**Texte du document**.
************

BEST OF 2013. Depuis quelques mois, Zohra* occupe un poste de téléprospectrice. La trouvant de plus en plus aigrie et fatiguée, son entourage peine à la reconnaître. Témoignage.
« Les premiers temps, si la pression était déjà forte, elle restait supportable. Mes collègues et moi-même atteignions les objectifs fixés dans notre contra : trois rendez-vous par jour, ou bien une moyenne minimale de quinze rendez-vous sur deux semaines. Comme partout il y avait des jours où les résultats étaient moins bons que les autres. Un lundi matin, notre patron est venu diriger l’une de nos réunions. Nous les trouvions déjà stressantes, car c’était un moment difficile à passer. Quels que fussent les résultats, ils n’étaient jamais suffisants. Les méthodes de management consistaient à ne jamais montrer le moindre signe de satisfaction.

************

Données extraites

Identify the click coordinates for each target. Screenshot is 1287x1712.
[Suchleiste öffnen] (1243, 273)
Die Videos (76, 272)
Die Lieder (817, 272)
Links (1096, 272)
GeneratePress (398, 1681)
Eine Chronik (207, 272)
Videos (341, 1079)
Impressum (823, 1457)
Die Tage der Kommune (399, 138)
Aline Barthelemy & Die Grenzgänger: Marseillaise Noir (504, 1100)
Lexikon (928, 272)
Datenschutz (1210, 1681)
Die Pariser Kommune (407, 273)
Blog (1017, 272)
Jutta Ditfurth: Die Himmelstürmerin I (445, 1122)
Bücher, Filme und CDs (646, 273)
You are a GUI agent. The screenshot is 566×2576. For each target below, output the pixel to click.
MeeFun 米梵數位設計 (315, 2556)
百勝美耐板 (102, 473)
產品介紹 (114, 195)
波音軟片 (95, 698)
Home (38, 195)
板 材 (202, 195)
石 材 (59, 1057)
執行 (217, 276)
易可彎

************

**Exercices**.
1. Traduisez en anglais cette phrase du témoignage : « Comme partout il y avait des jours où les résultats étaient moins bons que les autres. »
2. D'après le témoignage, les affirmations suivantes sont-elles exactes ? Répondez par oui ou par non et citez les mots du texte qui tranchent.
(a) Le patron est venu diriger une réunion un lundi matin.
(b) Les méthodes de management consistaient à féliciter souvent les employés.
(c) Dans les premiers temps, la pression était insupportable.
3. Recopiez le passage du témoignage qui commence par « BEST OF 2013. » et se poursuit jusqu'à « signe de satisfaction. ».

**Corrigés**.
1. As everywhere, there were days when the results were not as good as on others.

2.
(a) Oui : « Un lundi matin, notre patron est venu diriger l’une de nos réunions. »
(b) Non : « Les méthodes de management consistaient à ne jamais montrer le moindre signe de satisfaction. »
(c) Non : « si la pression était déjà forte, elle restait supportable »

3.
BEST OF 2013. Depuis quelques mois, Zohra* occupe un poste de téléprospectrice. La trouvant de plus en plus aigrie et fatiguée, son entourage peine à la reconnaître. Témoignage.
« Les premiers temps, si la pression était déjà forte, elle restait supportable. Mes collègues et moi-même atteignions les objectifs fixés dans notre contra : trois rendez-vous par jour, ou bien une moyenne minimale de quinze rendez-vous sur deux semaines. Comme partout il y avait des jours où les résultats étaient moins bons que les autres. Un lundi matin, notre patron est venu diriger l’une de nos réunions. Nous les trouvions déjà stressantes, car c’était un moment difficile à passer. Quels que fussent les résultats, ils n’étaient jamais suffisants. Les méthodes de management consistaient à ne jamais montrer le moindre signe de satisfaction.